On Long Island, efforts include executives from local chambers of commerce and government. The local shopping campaign is recognized in communities across the country.
Small Business Saturday was launched by American Express in 2010 amid the recession. His message of bringing buyers to small businesses has since resonated.
“Small Business Saturday is business patriotism at its finest — a day spent buying gifts for loved ones or visiting a local restaurant supports jobs and builds thriving communities,” Bridget Weston said in a statement. Weston is CEO of SCORE, a US Small Business Administration resource partner with a network of volunteer business mentors who support small business owners.
In the town of North Hempstead, for example, officials say that for every $100 spent locally, about $70 stays in the community. In the city’s Port Washington hamlet, for example, executives are poised to welcome shoppers who won’t have to worry about “feeding the meter” during the holiday season.
“Port Washington is such a magical place, especially during the holiday season,” City Council Member Mariann Dalimonte said in a statement. “We will again be temporarily suspending parking fees in Port Washington to encourage residents to support our local businesses and restaurants.”
She pointed out that “supporting local businesses can have a positive impact on the whole community. This includes creating jobs, supporting local organizations and of course supporting the business owners that make Port Washington so great.”

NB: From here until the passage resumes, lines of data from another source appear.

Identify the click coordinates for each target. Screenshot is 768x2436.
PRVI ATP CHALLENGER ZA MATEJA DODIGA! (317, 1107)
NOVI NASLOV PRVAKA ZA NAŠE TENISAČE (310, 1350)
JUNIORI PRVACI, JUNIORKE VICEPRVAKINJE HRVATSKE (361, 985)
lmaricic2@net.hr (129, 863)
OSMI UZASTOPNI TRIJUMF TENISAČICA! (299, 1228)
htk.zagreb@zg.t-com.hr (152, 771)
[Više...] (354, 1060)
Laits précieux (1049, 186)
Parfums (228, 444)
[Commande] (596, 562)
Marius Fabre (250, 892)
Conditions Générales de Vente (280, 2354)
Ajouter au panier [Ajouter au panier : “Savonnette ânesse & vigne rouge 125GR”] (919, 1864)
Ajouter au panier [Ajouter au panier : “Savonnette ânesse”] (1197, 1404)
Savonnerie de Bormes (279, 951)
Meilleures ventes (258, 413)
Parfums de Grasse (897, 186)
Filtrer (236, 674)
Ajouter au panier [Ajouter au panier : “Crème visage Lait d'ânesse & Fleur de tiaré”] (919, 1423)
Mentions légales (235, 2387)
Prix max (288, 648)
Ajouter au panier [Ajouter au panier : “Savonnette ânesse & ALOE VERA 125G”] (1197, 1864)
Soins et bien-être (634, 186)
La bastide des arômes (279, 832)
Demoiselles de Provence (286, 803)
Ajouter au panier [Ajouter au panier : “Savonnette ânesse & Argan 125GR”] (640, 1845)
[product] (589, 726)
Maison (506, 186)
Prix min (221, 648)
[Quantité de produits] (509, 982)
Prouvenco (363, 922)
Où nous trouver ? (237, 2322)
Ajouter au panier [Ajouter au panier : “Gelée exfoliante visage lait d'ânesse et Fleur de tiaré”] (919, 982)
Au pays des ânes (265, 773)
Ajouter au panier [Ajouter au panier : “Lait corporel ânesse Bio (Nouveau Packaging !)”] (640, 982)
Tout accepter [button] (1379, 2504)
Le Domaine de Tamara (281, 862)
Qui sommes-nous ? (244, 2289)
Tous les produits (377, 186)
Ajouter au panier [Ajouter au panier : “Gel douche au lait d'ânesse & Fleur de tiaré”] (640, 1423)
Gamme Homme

The efforts promote a sense of community. For example, there’s celebration at the upcoming Black Friday Fun at the Stony Brook Village Center, which features a plethora of shops, restaurants, and nearby the newly opened Long Island Music and Entertainment Hall of Fame, among other venues. The event in the village center features Christmas carolers, live music and a petting zoo from 2pm to 4pm
For Keith Hall, President and CEO of the National Association for the Self-Employed, which offers grant programs sponsored by AARP and Dell, the Shop Small campaign is an opportunity to celebrate entrepreneurial ingenuity and perseverance.
“From managing a devastating pandemic to battling uncertain economic times, America’s small businesses represent our nation’s true entrepreneurial spirit,” he said in a statement. “At the same time, we’ve seen a surge in new small businesses across all demographics, including older entrepreneurs starting a new small business after retirement and continuing an existing small business.”